━━ Task data ━━

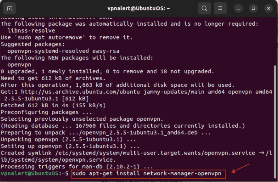
Task: Minimize the terminal window
Action: pos(238,8)
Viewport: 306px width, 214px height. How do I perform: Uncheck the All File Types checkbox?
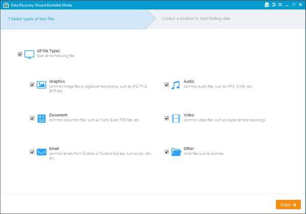(x=20, y=54)
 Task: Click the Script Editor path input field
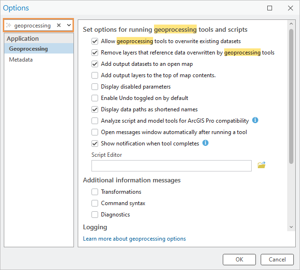point(171,165)
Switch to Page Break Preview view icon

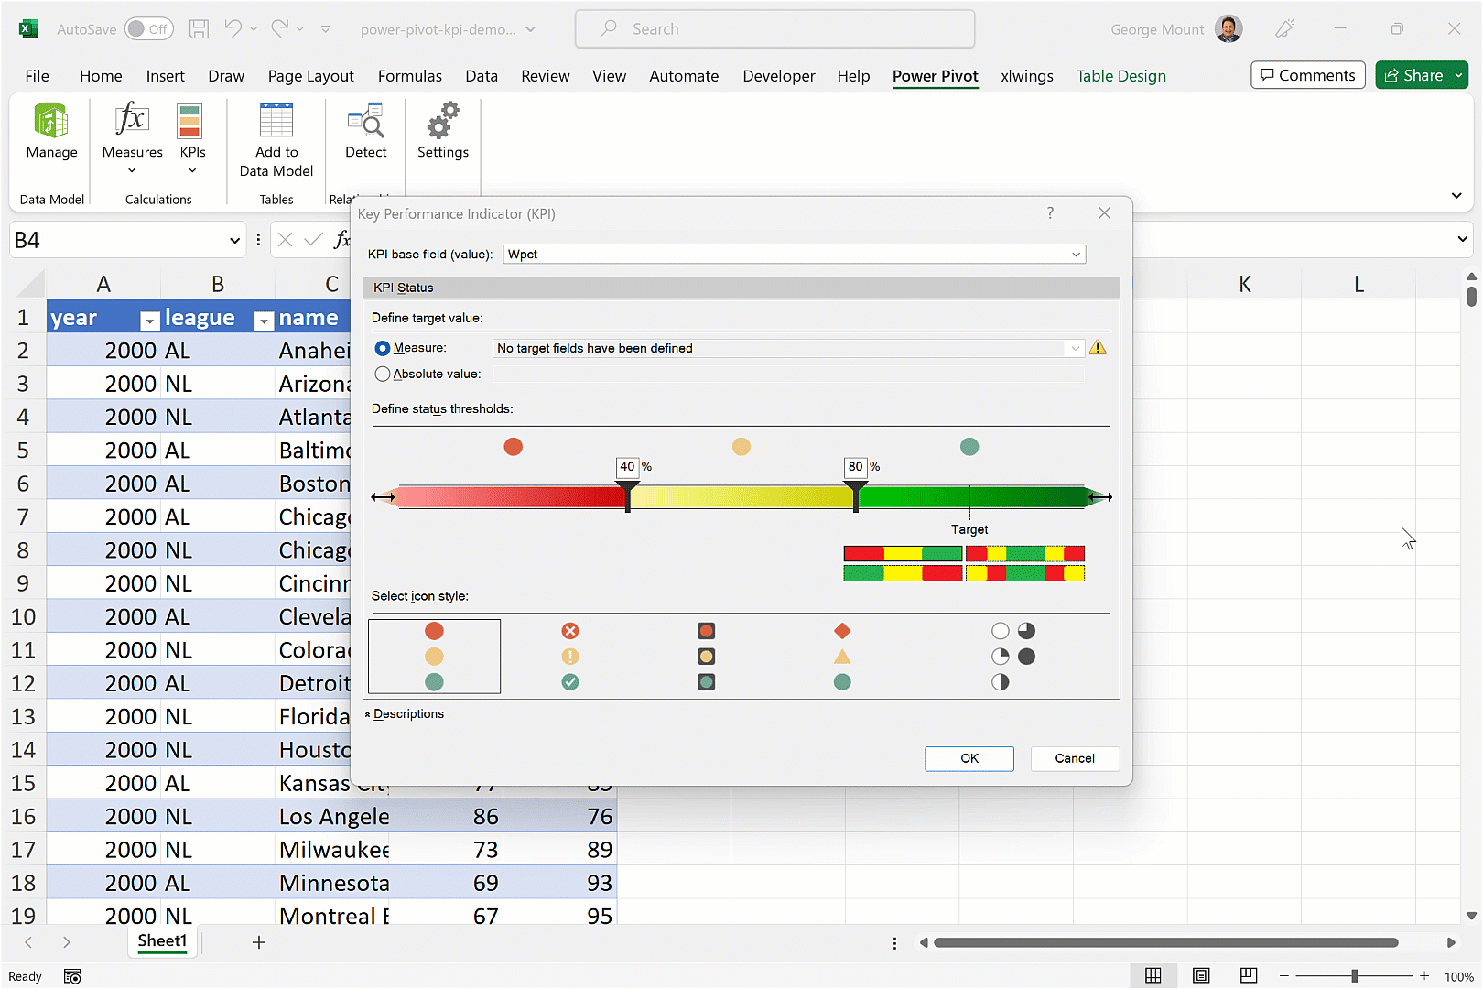coord(1248,975)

━━━

Work request:
Pictures are to be omitted. The lines from the line holding "Viewport: 306px width, 214px" through the closing line of the data above are to be set down exactly, and nothing more.

Task output:
Viewport: 306px width, 214px height. How do I perform: Uncheck the All File Types checkbox?
(x=20, y=54)
 Task: Click the Script Editor path input field
point(171,165)
Switch to Page Break Preview view icon

coord(1248,975)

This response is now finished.